I have no opinion – I’ve not read The Bell Curve, and while Andrew used to reference the debate on his now-dormant blog The Dish, he didn’t go into it in much detail. But let’s stipulate Professor Reich’s conclusion, which seems reasonable, while assuming the political left continues its unbending ways. What will happen?
Reich simply points out that this utopian fiction is in danger of collapse because it is not true and because genetic research is increasingly proving it untrue. On the male-female divide, for example, Reich cites profound differences, “reflecting more than 100 million years of evolution and adaptation.” On race, he is both agnostic about what we will eventually find out with respect to the scale of genetic differences, and also insistent that genetic differences do exist: “You will sometimes hear that any biological differences among populations are likely to be small, because humans have diverged too recently from common ancestors for substantial differences to have arisen under the pressure of natural selection. This is not true. The ancestors of East Asians, Europeans, West Africans and Australians were, until recently, almost completely isolated from one another for 40,000 years or longer, which is more than sufficient time for the forces of evolution to work.” Which means to say that the differences could be (and actually are) substantial.
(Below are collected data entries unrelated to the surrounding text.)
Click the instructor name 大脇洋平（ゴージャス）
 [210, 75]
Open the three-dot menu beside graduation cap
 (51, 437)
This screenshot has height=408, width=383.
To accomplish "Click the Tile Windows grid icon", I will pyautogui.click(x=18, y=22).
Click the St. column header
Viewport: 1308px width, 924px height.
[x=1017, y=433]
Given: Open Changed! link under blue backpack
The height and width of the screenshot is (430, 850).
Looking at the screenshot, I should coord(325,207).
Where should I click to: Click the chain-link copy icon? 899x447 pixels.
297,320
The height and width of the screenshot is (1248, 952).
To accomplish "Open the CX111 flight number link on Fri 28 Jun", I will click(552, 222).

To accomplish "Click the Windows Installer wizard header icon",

This will lead to subtle variations in human brains, and thereby differences in intelligence tests, which will affect social and economic outcomes in the aggregate in a multiracial, capitalist, post-industrial society. The danger in actively suppressing and stigmatizing this inconvenient truth, he maintains, is that a responsible treatment of these genetic influences will be siloed in the academic field of genetics, will be rendered too toxic for public debate, and will thereby only leak out to people in the outside world via the worst kind of racists and bigots who will distort these truths to their own ends. If you don’t establish a reasonable forum for debate on this, Reich argues, if you don’t establish the principle is that we do not have to be afraid of any of this, it will be monopolized by truly unreasonable and indeed dangerous racists. And those racists will have the added prestige for their followers of revealing forbidden knowledge. And so there are two arguments against the suppression of this truth and the stigmatization of its defenders: that it’s intellectually dishonest and politically counterproductive.
Which is to say, adhering to the politically comforting may lead to untenable positions in the future – even disaster.
It was an interesting essay on the state of intelligence, and there’s a lot more to it. Perhaps we should simply dispense with the practice of measuring IQ, as it doesn’t seem to necessarily correlate with success in life, only with whether or not you can join the Mensa club.